*** Block opens ***

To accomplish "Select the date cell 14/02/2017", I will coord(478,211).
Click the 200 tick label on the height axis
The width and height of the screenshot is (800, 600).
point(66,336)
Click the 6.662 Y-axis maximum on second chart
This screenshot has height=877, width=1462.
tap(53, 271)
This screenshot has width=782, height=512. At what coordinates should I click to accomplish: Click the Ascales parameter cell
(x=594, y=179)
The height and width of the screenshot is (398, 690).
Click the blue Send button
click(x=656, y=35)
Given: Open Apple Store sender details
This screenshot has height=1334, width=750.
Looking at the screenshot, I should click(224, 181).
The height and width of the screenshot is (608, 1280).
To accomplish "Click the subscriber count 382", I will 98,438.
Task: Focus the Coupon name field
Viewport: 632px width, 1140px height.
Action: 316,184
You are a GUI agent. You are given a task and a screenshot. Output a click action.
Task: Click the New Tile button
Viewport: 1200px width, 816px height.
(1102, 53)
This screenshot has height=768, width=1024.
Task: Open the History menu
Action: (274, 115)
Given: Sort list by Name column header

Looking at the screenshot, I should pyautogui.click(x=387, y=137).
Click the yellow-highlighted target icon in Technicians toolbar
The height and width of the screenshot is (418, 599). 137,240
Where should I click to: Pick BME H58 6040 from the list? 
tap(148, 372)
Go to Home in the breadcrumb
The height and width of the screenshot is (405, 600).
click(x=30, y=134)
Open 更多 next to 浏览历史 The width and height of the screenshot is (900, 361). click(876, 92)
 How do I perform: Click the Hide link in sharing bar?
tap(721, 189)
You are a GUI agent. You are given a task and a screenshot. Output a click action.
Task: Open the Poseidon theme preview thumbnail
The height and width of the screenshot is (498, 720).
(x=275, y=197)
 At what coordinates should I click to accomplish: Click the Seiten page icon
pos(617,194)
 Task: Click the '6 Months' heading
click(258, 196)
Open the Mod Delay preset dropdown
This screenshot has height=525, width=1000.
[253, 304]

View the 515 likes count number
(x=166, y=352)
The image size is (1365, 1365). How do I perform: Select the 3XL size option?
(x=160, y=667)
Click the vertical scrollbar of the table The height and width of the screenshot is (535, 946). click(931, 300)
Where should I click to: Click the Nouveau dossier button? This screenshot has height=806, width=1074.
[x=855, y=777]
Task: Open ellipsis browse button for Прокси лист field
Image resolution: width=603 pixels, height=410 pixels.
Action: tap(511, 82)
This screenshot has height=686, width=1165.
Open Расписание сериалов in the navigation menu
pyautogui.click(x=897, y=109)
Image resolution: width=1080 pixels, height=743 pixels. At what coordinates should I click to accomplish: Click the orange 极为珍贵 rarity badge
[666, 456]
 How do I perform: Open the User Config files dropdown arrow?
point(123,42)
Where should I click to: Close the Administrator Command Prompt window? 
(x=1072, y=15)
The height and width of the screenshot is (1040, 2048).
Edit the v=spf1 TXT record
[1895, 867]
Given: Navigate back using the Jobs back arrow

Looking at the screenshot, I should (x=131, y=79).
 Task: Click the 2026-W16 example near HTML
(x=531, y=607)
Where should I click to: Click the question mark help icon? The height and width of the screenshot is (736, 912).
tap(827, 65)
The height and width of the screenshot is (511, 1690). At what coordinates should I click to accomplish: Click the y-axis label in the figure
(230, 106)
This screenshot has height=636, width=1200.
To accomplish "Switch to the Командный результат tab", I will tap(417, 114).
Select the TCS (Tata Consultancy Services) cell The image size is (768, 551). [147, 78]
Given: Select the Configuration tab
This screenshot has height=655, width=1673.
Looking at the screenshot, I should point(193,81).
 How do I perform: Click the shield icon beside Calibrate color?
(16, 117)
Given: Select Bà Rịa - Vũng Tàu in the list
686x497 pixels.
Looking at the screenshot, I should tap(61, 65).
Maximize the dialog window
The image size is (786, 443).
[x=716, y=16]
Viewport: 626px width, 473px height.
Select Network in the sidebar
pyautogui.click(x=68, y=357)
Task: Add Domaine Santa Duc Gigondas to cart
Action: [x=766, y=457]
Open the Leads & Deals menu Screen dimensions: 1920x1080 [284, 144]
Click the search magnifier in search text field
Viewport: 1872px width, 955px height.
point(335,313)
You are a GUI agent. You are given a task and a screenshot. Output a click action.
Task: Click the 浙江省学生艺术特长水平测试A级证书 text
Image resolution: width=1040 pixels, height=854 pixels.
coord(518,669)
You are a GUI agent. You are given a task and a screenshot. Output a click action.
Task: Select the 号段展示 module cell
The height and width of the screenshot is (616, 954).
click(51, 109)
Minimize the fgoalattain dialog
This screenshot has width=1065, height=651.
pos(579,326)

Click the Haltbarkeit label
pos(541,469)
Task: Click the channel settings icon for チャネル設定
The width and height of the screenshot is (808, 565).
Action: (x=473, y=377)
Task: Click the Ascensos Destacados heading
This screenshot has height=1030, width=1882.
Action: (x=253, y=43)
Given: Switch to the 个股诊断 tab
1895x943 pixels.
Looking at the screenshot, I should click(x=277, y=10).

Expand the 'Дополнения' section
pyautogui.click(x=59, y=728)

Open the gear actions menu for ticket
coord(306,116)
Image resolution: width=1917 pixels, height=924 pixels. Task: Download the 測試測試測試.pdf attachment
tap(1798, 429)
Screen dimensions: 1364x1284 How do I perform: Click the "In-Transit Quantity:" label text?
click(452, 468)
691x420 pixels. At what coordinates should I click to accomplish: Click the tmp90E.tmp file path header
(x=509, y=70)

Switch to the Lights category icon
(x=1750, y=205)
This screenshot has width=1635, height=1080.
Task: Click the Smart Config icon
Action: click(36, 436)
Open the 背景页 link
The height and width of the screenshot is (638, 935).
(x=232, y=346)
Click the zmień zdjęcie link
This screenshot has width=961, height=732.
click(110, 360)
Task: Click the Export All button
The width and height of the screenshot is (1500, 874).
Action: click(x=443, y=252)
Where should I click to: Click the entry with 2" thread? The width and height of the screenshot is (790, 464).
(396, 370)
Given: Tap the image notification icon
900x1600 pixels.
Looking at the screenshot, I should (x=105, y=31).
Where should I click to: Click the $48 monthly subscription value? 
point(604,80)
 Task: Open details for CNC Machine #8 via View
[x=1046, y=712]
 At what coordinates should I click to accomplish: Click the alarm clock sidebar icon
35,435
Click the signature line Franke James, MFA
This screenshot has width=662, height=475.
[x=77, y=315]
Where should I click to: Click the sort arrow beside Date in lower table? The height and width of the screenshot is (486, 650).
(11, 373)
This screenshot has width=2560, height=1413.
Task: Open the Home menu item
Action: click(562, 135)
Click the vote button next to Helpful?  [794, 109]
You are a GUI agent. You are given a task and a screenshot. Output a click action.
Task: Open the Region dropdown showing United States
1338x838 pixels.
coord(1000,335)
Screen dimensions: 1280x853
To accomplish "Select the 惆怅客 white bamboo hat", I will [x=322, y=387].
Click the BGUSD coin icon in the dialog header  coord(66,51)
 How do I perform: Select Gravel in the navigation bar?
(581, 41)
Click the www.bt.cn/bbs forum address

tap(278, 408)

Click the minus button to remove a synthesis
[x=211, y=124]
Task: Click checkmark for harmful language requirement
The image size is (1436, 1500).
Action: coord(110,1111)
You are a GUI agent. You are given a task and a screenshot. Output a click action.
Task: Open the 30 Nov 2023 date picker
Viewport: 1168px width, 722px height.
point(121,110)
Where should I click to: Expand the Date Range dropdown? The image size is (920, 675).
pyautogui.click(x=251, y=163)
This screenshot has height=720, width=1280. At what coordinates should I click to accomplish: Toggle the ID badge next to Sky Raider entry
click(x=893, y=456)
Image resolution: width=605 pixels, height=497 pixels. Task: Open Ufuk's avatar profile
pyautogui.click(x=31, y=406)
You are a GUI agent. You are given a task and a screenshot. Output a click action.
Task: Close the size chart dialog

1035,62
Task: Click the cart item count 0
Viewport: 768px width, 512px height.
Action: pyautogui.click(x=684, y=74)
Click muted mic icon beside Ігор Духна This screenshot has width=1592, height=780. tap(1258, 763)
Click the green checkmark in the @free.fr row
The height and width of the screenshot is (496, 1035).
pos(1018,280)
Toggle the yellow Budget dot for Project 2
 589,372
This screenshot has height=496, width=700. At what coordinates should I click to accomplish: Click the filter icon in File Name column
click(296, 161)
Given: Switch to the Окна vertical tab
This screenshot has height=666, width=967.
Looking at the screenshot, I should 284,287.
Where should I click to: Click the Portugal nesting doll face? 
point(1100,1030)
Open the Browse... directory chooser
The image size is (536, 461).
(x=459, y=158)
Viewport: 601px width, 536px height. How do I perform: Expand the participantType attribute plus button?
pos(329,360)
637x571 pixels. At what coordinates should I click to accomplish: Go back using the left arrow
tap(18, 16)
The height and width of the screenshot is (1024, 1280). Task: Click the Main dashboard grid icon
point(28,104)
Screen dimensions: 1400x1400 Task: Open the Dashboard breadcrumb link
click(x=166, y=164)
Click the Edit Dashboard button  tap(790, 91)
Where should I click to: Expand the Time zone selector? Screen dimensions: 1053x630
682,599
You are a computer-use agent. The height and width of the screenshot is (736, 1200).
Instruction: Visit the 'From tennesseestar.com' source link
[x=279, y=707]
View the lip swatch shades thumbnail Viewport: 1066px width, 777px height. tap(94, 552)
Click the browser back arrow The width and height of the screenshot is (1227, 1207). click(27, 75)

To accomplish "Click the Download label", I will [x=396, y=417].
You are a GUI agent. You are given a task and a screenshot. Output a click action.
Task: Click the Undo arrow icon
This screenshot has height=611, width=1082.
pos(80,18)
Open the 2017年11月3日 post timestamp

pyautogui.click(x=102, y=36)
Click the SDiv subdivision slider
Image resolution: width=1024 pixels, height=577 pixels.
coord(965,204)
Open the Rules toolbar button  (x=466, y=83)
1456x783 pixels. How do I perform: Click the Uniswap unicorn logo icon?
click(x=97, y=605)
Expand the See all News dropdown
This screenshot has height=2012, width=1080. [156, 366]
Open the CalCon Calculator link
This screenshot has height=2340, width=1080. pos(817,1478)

*** Block closes ***

> [Exercise]: Examine the records above and give the number of lines in which the string "thumbnail" appears, with no other words.

> [Result for this exercise]: 2